The ladies who had reached the doorway first were pushed aside by the next wave of hungry-looking ladies.
“I haven’t seen a man up close in months,” someone lamented from the side of the crush at the door.
&nbs
p; “Does he smell manly?” someone else asked. “I’m certain he smells manly.”
For a moment, Nigel was certain he’d lost his mind as a dozen or so young women sniffed in unison, then let out sighs of pleasure. The collective sound made the hair on the back of his neck stand up.
“What can we do for you, sir?” a young woman with dark hair and almond-shaped eyes wedged her way between the other ladies, grabbing his forearm. She let out a gasp of, “Oh, my,” as though he’d made a welcomed advance on her.
“Stop being so forward, Felicity.” Another of the ladies—a blonde with an alarmingly shapely figure—jostled her way out of the crowd and grabbed his other arm, stroking it and making eyes at him. “This man is our guest.”

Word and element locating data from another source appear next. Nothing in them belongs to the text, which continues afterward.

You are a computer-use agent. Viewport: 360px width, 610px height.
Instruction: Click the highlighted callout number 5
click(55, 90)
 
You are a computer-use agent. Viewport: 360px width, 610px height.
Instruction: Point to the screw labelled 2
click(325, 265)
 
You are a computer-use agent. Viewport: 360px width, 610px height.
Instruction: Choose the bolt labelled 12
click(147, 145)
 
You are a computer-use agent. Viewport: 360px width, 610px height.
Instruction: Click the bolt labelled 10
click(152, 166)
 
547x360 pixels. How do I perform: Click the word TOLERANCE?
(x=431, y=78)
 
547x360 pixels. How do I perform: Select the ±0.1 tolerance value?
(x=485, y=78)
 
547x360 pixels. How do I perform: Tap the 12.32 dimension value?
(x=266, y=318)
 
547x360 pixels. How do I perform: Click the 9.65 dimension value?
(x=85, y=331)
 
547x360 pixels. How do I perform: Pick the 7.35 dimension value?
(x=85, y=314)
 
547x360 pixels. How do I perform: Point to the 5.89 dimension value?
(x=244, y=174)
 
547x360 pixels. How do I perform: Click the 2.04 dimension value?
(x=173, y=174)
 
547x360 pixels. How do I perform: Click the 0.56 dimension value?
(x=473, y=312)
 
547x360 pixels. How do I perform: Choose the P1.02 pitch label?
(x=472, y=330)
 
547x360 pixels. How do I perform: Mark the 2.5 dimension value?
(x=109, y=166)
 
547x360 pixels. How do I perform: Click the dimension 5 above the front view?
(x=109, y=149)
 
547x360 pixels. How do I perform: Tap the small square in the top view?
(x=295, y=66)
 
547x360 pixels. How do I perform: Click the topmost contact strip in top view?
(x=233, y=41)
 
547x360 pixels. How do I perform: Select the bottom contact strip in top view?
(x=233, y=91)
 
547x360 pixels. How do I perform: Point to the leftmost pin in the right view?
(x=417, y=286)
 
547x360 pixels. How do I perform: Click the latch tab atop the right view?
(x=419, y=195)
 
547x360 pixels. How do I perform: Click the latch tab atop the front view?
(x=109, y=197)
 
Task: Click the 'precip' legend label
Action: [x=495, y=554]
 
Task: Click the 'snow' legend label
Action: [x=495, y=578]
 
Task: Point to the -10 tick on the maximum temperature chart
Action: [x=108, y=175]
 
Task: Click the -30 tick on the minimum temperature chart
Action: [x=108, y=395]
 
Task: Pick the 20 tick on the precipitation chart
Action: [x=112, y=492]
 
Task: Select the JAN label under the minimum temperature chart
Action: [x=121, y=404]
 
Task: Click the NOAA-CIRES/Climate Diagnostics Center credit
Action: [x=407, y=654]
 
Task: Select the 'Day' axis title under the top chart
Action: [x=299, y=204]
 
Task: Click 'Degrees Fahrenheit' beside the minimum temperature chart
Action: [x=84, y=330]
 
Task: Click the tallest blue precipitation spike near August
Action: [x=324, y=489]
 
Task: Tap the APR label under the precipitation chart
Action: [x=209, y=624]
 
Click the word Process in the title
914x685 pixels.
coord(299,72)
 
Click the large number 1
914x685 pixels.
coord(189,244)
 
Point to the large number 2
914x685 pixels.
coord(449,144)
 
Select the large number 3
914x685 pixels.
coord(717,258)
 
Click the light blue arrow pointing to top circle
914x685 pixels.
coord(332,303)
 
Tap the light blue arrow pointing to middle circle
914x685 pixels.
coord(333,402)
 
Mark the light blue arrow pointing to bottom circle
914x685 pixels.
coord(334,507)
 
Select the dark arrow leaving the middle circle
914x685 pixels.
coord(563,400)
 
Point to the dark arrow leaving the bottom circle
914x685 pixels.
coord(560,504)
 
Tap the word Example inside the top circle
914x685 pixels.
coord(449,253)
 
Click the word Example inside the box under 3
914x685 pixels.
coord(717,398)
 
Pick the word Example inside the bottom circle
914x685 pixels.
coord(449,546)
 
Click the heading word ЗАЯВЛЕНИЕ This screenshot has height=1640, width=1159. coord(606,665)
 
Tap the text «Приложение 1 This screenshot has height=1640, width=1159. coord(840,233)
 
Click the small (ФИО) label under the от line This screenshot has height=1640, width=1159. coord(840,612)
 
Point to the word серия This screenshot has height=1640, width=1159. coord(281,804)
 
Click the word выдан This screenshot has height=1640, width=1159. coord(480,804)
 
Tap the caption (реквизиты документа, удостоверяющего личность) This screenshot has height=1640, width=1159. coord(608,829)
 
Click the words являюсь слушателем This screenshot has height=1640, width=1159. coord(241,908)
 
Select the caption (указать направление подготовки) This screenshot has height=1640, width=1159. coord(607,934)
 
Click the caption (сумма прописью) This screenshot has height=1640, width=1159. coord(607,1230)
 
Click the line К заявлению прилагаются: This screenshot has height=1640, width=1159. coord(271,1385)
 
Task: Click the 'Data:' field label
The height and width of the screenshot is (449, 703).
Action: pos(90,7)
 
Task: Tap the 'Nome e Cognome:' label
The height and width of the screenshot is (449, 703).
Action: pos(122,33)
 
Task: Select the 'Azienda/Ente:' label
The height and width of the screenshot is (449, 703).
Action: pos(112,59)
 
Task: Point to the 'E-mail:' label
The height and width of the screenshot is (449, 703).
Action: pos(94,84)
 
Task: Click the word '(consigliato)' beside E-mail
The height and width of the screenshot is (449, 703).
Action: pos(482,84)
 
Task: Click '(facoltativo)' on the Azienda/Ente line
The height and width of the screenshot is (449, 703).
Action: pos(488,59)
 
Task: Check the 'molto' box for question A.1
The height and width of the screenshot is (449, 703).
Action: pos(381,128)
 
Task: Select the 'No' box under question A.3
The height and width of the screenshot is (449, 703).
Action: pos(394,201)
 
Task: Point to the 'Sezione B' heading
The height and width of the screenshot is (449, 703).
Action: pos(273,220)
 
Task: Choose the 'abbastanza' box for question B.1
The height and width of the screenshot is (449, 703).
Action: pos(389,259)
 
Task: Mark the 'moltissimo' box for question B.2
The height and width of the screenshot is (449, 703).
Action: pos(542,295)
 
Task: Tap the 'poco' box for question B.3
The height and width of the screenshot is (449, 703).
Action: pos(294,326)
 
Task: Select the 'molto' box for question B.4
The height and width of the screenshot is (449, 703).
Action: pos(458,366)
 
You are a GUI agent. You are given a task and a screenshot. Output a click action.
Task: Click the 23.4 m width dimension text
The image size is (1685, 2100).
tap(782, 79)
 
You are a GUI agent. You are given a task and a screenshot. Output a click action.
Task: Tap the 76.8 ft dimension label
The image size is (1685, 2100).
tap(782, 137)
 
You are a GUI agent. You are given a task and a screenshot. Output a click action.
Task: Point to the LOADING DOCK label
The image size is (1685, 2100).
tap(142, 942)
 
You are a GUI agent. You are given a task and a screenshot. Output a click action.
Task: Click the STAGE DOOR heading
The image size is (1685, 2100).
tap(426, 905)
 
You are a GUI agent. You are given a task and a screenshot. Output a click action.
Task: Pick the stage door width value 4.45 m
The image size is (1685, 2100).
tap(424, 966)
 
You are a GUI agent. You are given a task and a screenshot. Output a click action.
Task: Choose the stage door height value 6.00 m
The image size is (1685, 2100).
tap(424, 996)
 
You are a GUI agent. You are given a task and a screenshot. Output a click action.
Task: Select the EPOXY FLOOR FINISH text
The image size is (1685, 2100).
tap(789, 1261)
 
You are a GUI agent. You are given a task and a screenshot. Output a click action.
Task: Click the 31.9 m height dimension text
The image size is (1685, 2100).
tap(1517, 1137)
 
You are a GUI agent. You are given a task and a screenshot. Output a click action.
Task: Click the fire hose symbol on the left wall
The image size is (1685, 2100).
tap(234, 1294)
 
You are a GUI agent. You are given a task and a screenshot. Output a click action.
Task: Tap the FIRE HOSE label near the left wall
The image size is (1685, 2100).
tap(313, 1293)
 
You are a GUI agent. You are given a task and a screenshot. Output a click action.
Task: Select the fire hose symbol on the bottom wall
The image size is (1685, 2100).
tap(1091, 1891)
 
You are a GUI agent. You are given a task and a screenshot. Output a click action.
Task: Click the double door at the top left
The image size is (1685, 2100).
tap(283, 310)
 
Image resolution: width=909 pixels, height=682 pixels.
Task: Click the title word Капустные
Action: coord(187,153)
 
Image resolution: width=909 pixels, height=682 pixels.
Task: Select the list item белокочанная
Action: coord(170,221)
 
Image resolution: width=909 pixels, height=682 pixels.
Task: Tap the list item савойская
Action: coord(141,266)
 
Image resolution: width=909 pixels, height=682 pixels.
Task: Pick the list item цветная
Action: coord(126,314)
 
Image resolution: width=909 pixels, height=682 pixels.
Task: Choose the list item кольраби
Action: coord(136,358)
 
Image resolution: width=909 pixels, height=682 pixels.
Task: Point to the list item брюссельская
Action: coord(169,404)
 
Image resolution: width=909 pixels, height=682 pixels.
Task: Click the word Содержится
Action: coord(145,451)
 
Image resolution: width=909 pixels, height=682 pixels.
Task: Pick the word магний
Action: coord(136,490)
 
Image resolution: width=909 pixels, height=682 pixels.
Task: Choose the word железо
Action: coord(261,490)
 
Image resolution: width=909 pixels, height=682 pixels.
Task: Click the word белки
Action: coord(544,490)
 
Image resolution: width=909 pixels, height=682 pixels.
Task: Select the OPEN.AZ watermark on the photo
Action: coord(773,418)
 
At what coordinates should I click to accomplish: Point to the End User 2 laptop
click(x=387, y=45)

“I saw him first, Eliza,” Felicity said.
“We both saw him at the same time,” Eliza insisted.
“We could share,” Felicity suggested with an impish look.
More than just the hair on the back of Nigel’s neck began to stand up at the amorous attentions of the two young women. If he were a different sort of man entirely…. But no, he had a desperate mission in front of him.
“Where is Miss Dobson?” he asked, certain he looked like a thundercloud. “And where is Rebecca?”
As he spoke, Miss Hodges and Landsbury rushed through the door.
“She’s this way,” Miss Hodges said without pausing, gesturing for Nigel to follow.
Nigel broke away from his admirers and stormed down the hall at Miss Hodges’ side. She appeared to be heading for a small staircase that led down, but before they could reach it, a voice shouted at them from an office at the end of the hall, “What is the meaning of this?”